Add assert that known_grads is deterministic or of size 1.

0a7cb330 · Frederic Bastien · 8769382f · 0a7cb330 · 0a7cb330
--- a/theano/gradient.py
+++ b/theano/gradient.py
@@ -390,8 +390,8 @@ def grad(cost, wrt, consider_constant=None,
        If True, variables generated by grad will be named
        (d<cost.name>/d<wrt.name>) provided that both cost and wrt
        have names
-    known_grads : dict, optional
+    known_grads : OrderedDict, optional
-        A dictionary mapping variables to their gradients. This is
+        A ordered dictionary mapping variables to their gradients. This is
        useful in the case where you know the gradient on some
        variables but do not know the original cost.
    return_disconnected : {'zero', 'None', 'Disconnected'}
@@ -462,6 +462,9 @@ def grad(cost, wrt, consider_constant=None,
    if known_grads is None:
        known_grads = OrderedDict()
+    else:
+        m = "known_grads must be an OrderedDict. "

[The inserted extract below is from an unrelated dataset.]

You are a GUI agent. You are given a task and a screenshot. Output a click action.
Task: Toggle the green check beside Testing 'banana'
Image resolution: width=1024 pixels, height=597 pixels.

+        assert isinstance(known_grads, OrderedDict) or len(known_grads) <=1, m
    # The gradient of the cost is 1 unless specified otherwise by known_grads.
    if cost is not None:

--- a/theano/tests/test_gradient.py
+++ b/theano/tests/test_gradient.py
@@ -474,7 +474,7 @@ def test_known_grads():
    for layer in layers:
        print('Testing by separately computing ', layer)
        first = theano.tensor.grad(cost, layer, disconnected_inputs='ignore')
-        known = dict(izip(layer, first))
+        known = OrderedDict(izip(layer, first))
        full = theano.tensor.grad(cost=None, known_grads=known, wrt=inputs, disconnected_inputs='ignore')
        full = theano.function(inputs, full)
        full = full(*values)